Stored data entries:
■ ■ ■ ■ ■ ■ ■

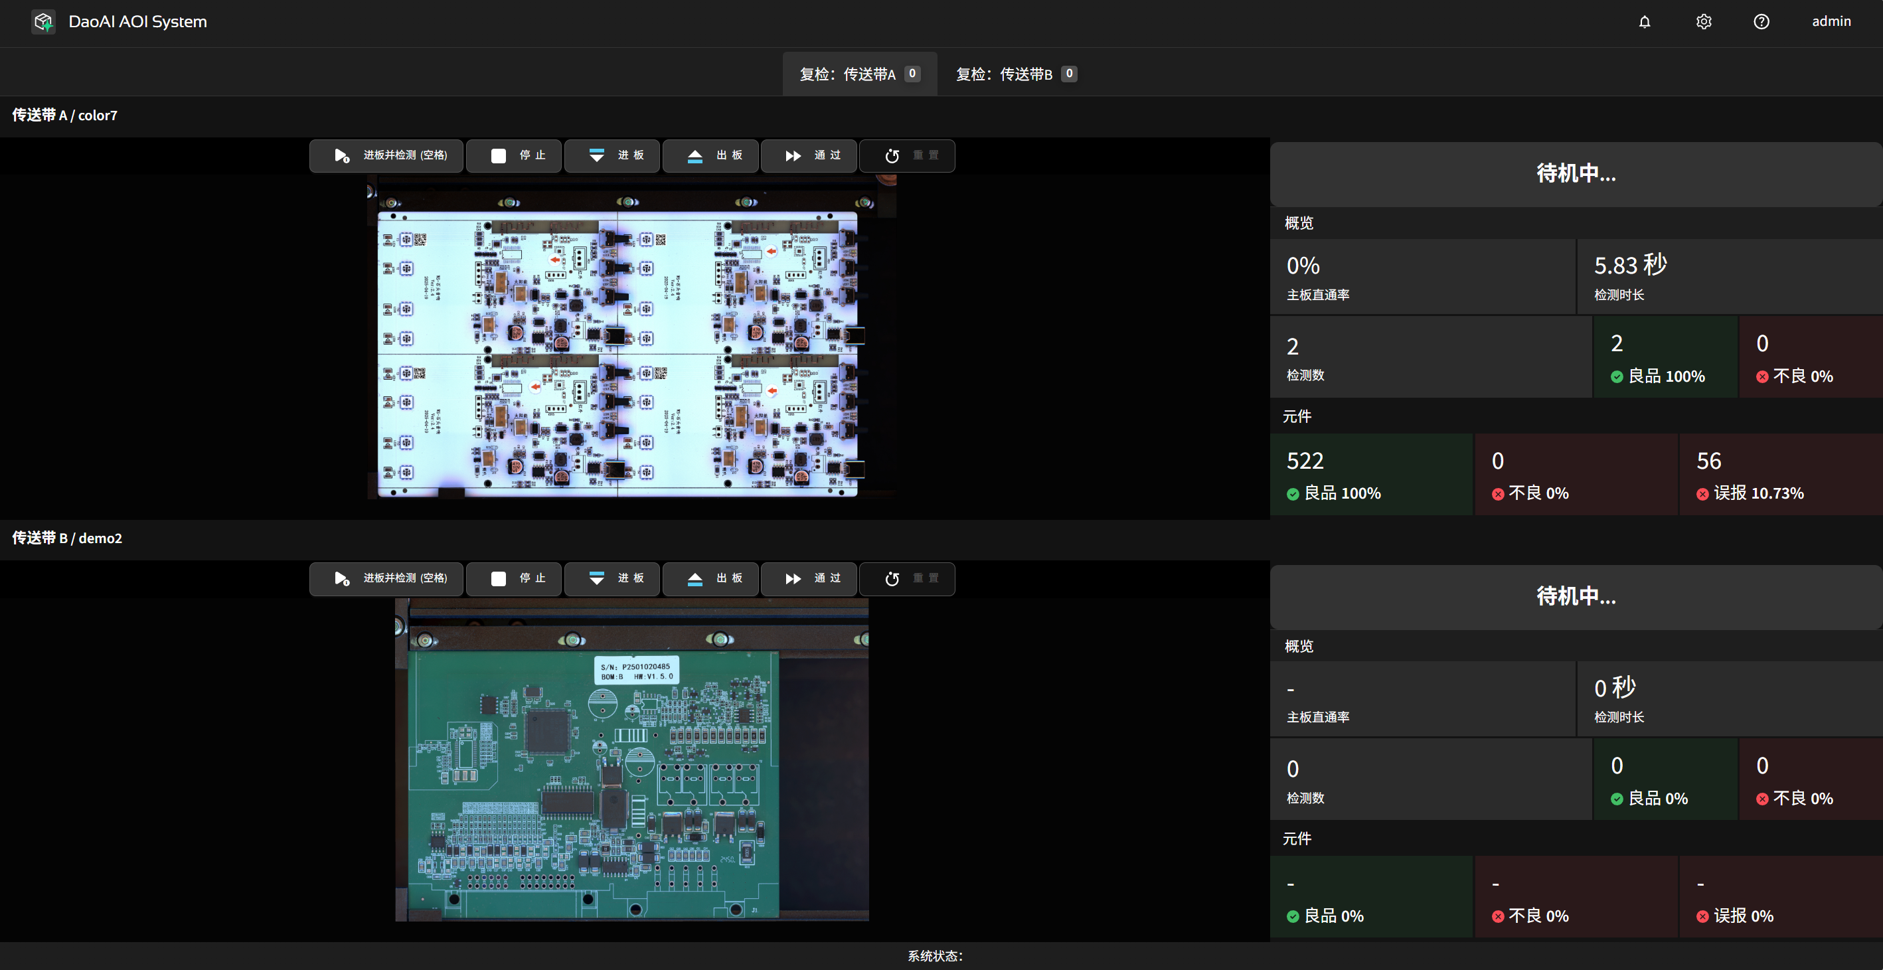Image resolution: width=1883 pixels, height=970 pixels.
Task: Click board-in button for conveyor B
Action: click(612, 579)
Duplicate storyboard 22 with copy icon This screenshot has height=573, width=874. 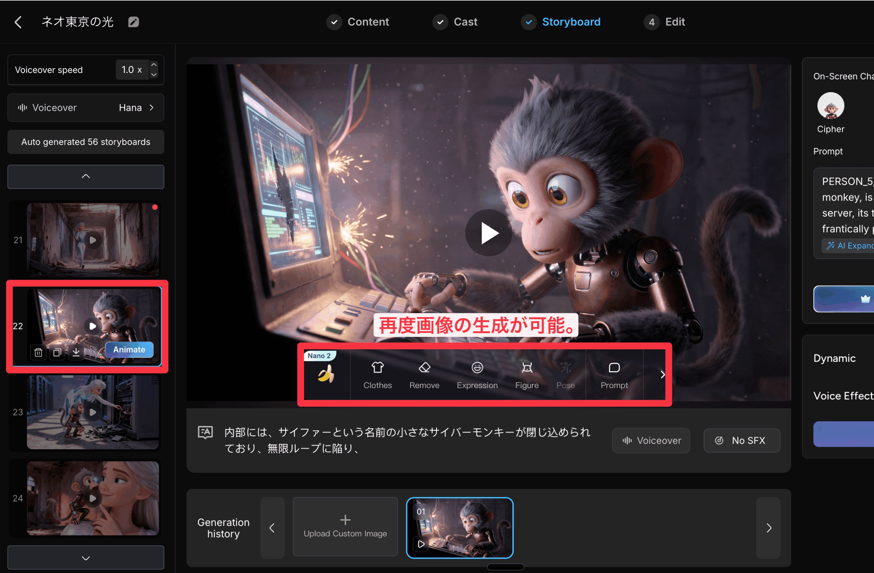57,353
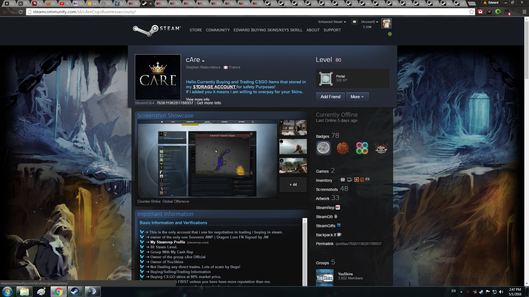Screen dimensions: 529x297
Task: Open the COMMUNITY menu item
Action: pos(218,30)
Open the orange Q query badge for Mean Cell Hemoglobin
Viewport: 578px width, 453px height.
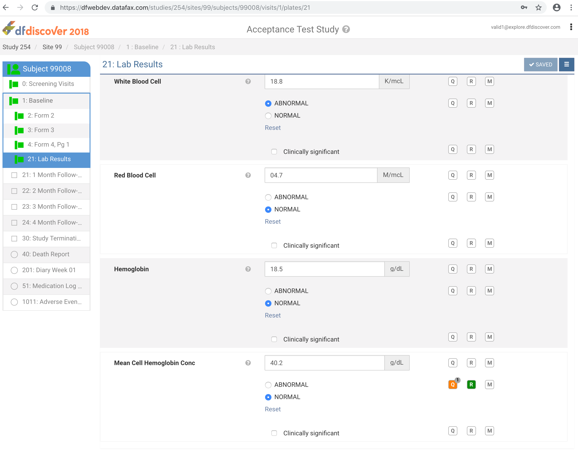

■ ■ ■ ■ ■ ■ ■

* **TASK INSTRUCTIONS**
Begin at the line with "Open the orange" and end at the last line of the data above. Reproduce those lines exactly, but not the pictures.

* **WRITTEN REPLY**
Open the orange Q query badge for Mean Cell Hemoglobin
Viewport: 578px width, 453px height.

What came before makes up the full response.